De la critique subjective mais juste


Démineurs (Kathryn Bigelow)

Publié le 9 Juin 2010, 14:32pm

Catégories : #Films (Guerre)

 

Synopsis : Bagdad. Le lieutenant James est à la tête de la meilleure unité de déminage de l'US Army. Leur mission : désamorcer des bombes dans des quartiers civils ou des théâtres de guerre, au péril de leur vie, alors que la situation locale est encore... explosive.

Film événement de l'année 2009, Démineurs est la révélation de la cérémonies des Oscars de cette année-là. Comment évaluer ce succès critique phénoménal ? Comment décortiquer l'œuvre complexe de Kathryn Bigelow ? Pourrai-je comparer ce film avec d'autres films de guerres ? Les réponses dans ce nouvel article de Films-Cultes-By-copa738.

Tout d'abord, Démineurs est un film que j'affectionne car c'est ce film qui a foutu une grosse claque au «phénomène» Avatar aux BAFTA et aux Oscars. Et rien que pour ça, Bigelow mérite un grand merci de la part de tous les cinéphiles endurcis. Car oui, c'est bel et bien ce film qui a défrayer la chronique et qui a infligé une correction monumentale à ce commerce indélébile signé Cameron. Bon, maintenant que j'ai fait mon petit pitch rabat-joie en vue de ce film prétentieux qu'est Avatar, je vais enfin pouvoir commencer ma critique. Certes, la réalisation est maladroite et fiévreuse, c'est vrai que l'image saute, que certaines prises de vues sont nauséeuses, mais la mise en scène (volontairement fébrile) est sauvée par une photographies innovante et remarquable. Des déserts d'Irak aux camps militaires poisseux, nos 3 protagonistes s'essaient à de multiples tentatives périlleuses pour passer le temps. Attendant péniblement la fin de leurs services, ils jouent les kamikazes et sauvent des vies en menaçant la leur. Mais le plus casse-cou(ille) des trois, c'est bien évidemment James, une tête brulée en manque d'adrénaline, boosté par cette envie de désamorcer des bombes, il flirt avec la mort à chaque tentative de sauvetage. Constamment en rogne avec ses deux amis, il s'attire les foudres des plus sérieux mais se fait respecter de tous.

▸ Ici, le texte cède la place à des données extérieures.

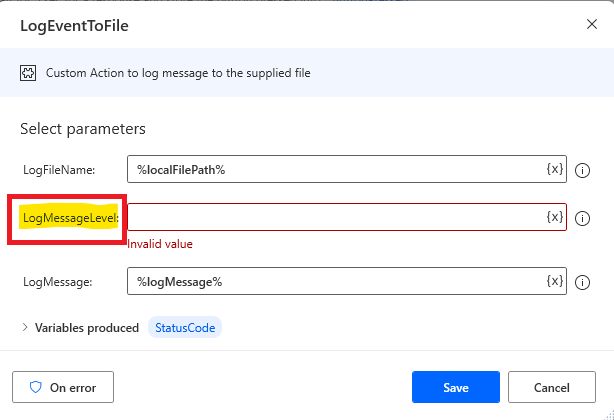Screen dimensions: 614x420
Task: Show info tooltip for LogMessageLevel
Action: pos(582,218)

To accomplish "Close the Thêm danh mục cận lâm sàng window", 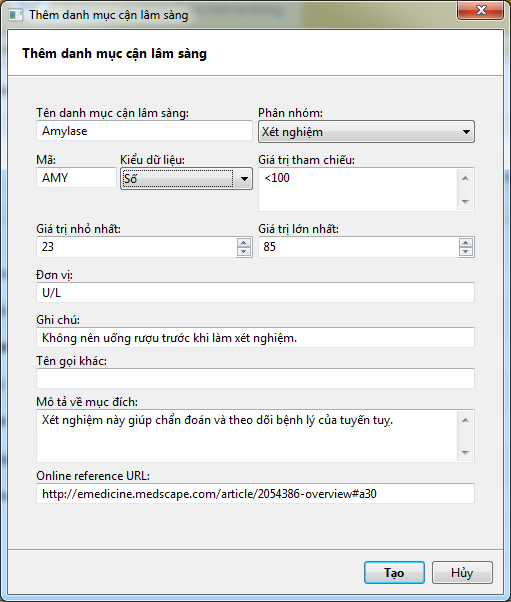I will (x=480, y=10).
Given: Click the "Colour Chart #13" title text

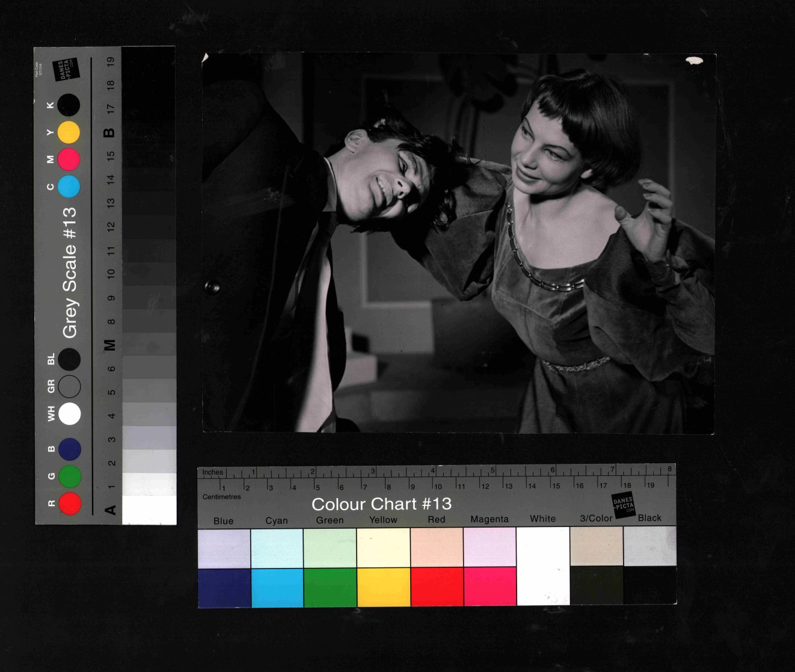Looking at the screenshot, I should pos(381,504).
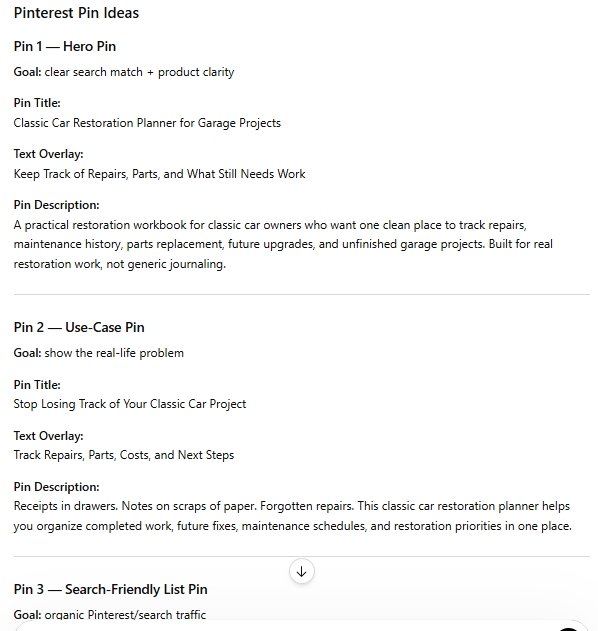Click the overlay text 'Track Repairs, Parts, Costs, and Next Steps'
Viewport: 598px width, 631px height.
pyautogui.click(x=124, y=455)
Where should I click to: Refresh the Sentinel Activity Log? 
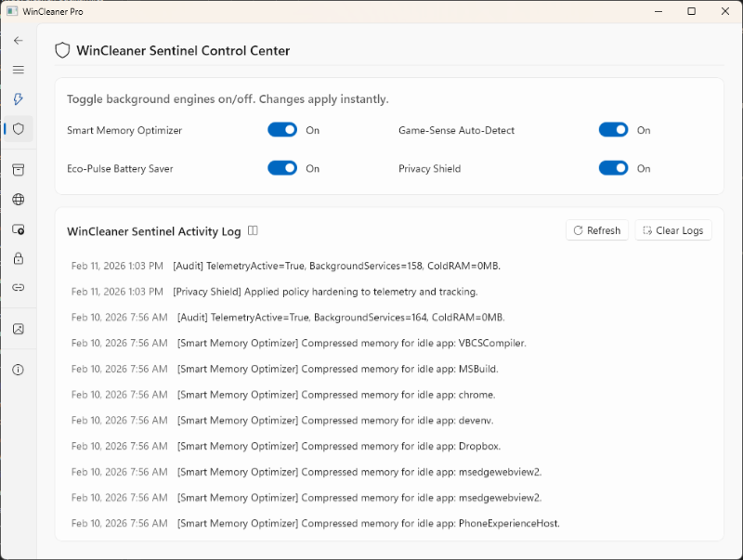pos(597,230)
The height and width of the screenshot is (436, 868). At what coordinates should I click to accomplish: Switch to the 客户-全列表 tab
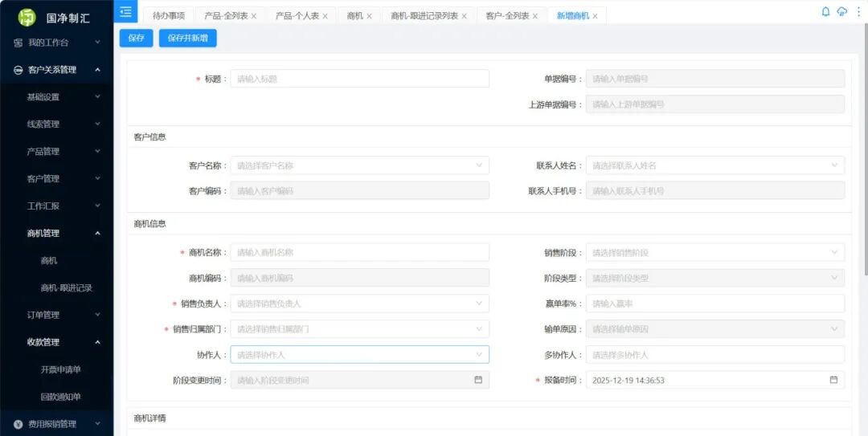[x=507, y=16]
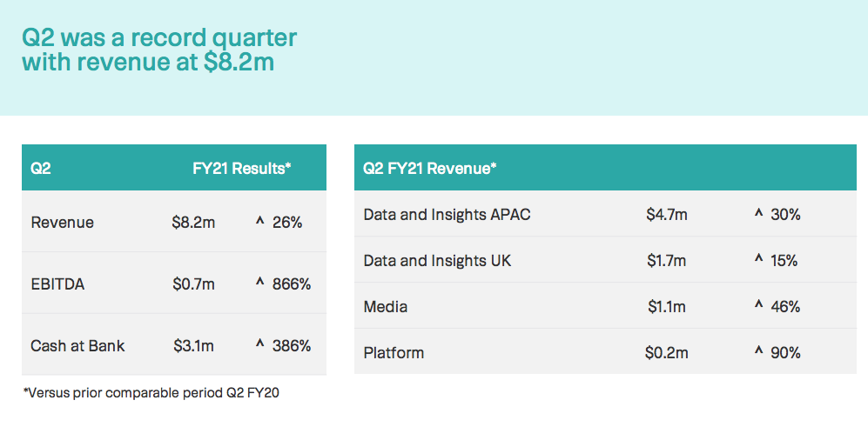Click the up arrow next to 46%
This screenshot has height=447, width=868.
coord(758,304)
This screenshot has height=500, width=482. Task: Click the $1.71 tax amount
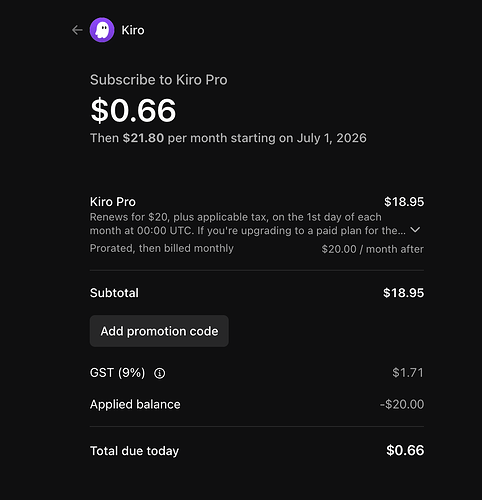click(x=408, y=373)
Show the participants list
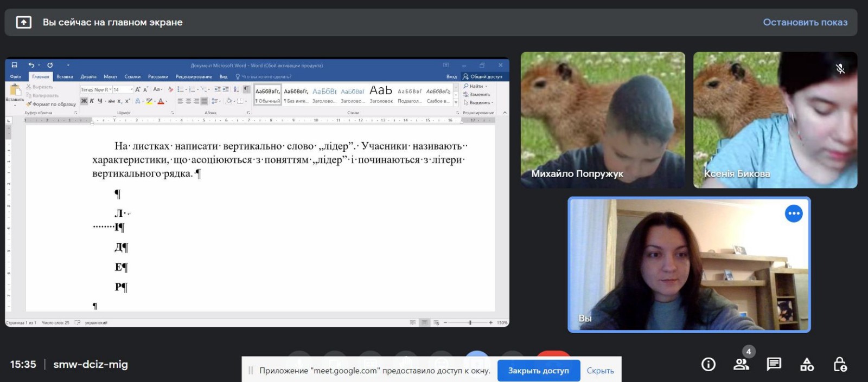868x382 pixels. click(x=741, y=365)
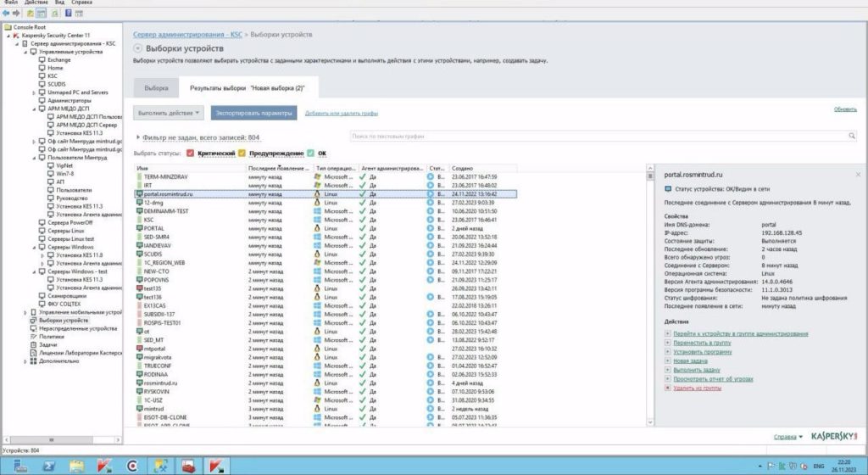Click the search magnifier icon in text filter
The image size is (868, 475).
click(x=851, y=136)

Commençant son film par cette phrase symbolique : «La Guerre est une drogue», Bigelow s'enlise dans un univers déjanté et très étrange. Monopolisant sa caméra subjective sur des faits concrets, elle sait ce qu'elle fait et organise son scénario avec un sérénité toute épreuve. Cette fameuse phrase est illustrée par le déroulement des actions du film, l'identification avec les personnages se fait dans la seconde et les acteurs sont plus réels qu'on ne pouvait l'imaginer. Faisant le pastiche indirect de chef d'œuvres de guerre comme Full Metal Jacket, Apocalypse Now ou encore Platoon, Bigelow perturbe néanmoins la structure habituelle du film de guerre cathodique. Elle joue avec les nerfs du spectateur et offre un montage fluide qui ne laisse même pas le temps aux spectateurs de souffler. Si notre tension monte à la vue de scènes de suspense insoutenable, elle n'a pas le temps de retomber puisque les événement s'enchainent avec une rapidité déconcertante. Sans aucun temps-morts, malgré quelques longueurs, Démineurs est une sur-dose d'adrénaline où risques et extase sont de parfaits synonymes. Ne cherchant jamais à être parfaite dans sa réalisation, offrant un aspect négatif à la guerre sans trop être moralisatrice, l'ex-femme de James Cameron (tiens-donc !) signe un film d'une rare intensité qui nous fait ressortir chamboulé avec l'envie de le revoir, ne serai-ce que pour redécouvrir ces scènes d'explosions explicites et pour de nouveau se mettre à la place des personnages, plus vrais que nature. Concrètement, Démineurs n'a pas de fond, un scénario presque sporadique qui n'a pas de véritable structure, et si ce détail n'était qu'un avantage par rapport au film ? L'ensemble est convainquant même si l'histoire est plutôt plate.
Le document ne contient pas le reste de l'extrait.